[hitchdev]

>The issue here is that schema validation is expressed in Python. The author contradicts himself when he argues, on the one hand, that Python shouldn't be used for configuration because it's too powerful: https://hitchdev.com/strictyaml/why-not/turing-complete-code... and on the other hand, that Python is really powerful for building schemas: https://hitchdev.com/strictyaml/why-not/json-schema/ .

Disclosure: I'm the author.

The difference is because full validation/parsing is a task that can rarely be always fully accomplished with JUST a non-turing complete schema. Every time I use JSON schema I have to add additional validation on top written in turing complete code.

This happened to me literally just an hour ago when I wanted to put a DSL in a field in a config file. json-schema (the "config" schema) doesn't let me write code to validate this and reject it. It's a string or it's not.
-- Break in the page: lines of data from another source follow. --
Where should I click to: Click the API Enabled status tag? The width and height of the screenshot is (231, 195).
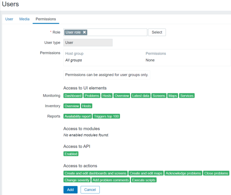click(71, 154)
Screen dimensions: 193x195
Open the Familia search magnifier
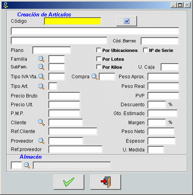(x=41, y=59)
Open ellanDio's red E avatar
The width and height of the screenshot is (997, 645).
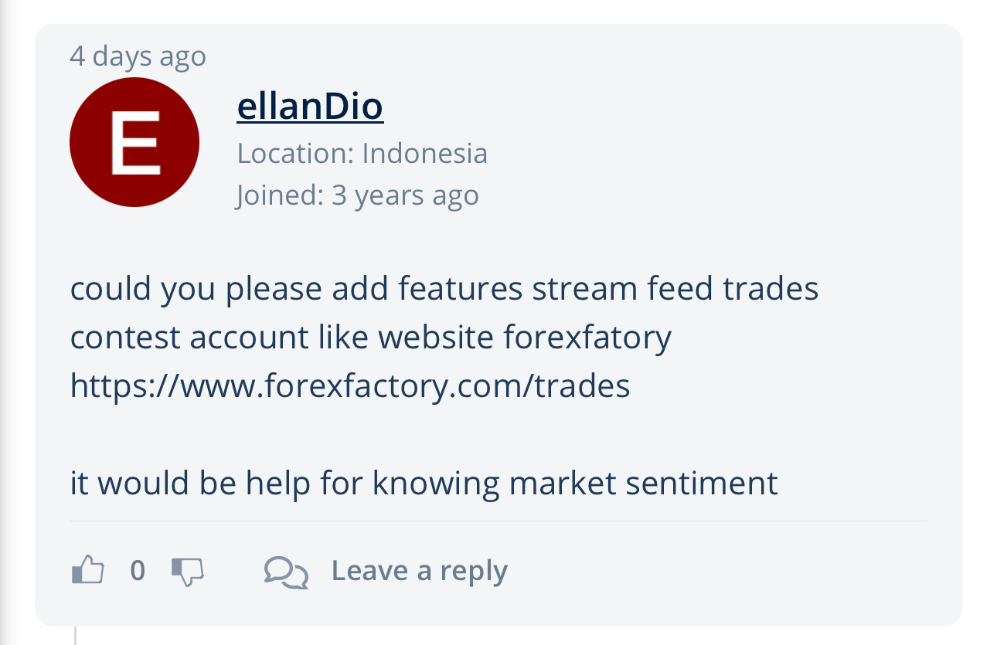(x=134, y=142)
With StrictYAML schemas written in code it's pretty straightforward to create a parser/validator that rejects invalid DSL with a meaningful error.
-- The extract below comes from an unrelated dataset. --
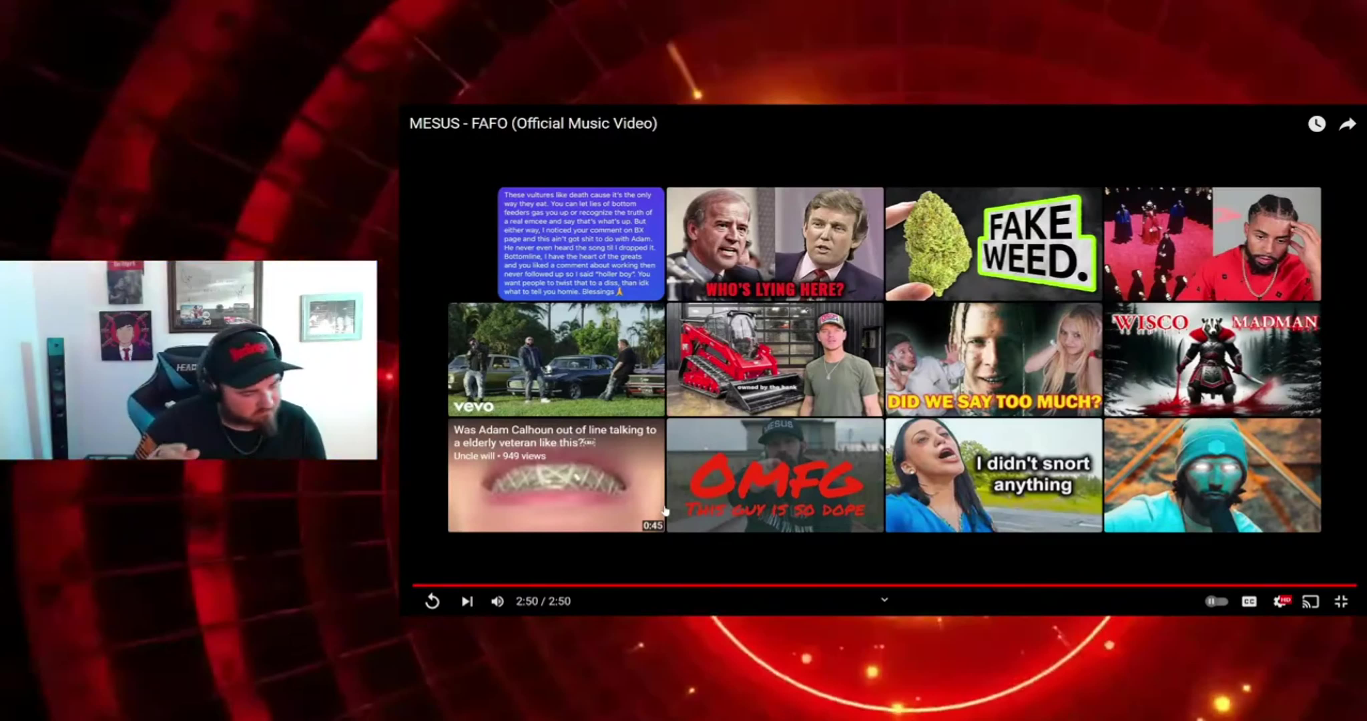Open the Adam Calhoun veteran video
The height and width of the screenshot is (721, 1367).
point(556,475)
You might argue that "these rules bolted on top aren't part of the schema" or "this is validation that you can do after the json schema validates" but there is benefit to combining them - namely, code coherence and validation error consistency.

(there are also down sides - namely that json schema can be used in multiple languages. strictness comes at the expense of reusability).

In practice almost every schema I build I want to have stricter validation rules that are not enforceable with something like json-schema alone.

These are both instances of the law of least power. There are plenty of languages which are too powerful for the task at hand and plenty which are not powerful enough and people hack around and even rage against both. There are other "goldilocks" languages that are just right for the task at hand.

[solatic]

> This happened to me literally just an hour ago when I wanted to put a DSL in a field in a config file. json-schema (the "config" schema) doesn't let me write code to validate this and reject it.

You can embed DSLs in CUE. It's a bit unwieldy because you have to essentially reproduce the DSL grammar in CUE, and it may not be performant, but yeah, it's doable. Can you provide more details?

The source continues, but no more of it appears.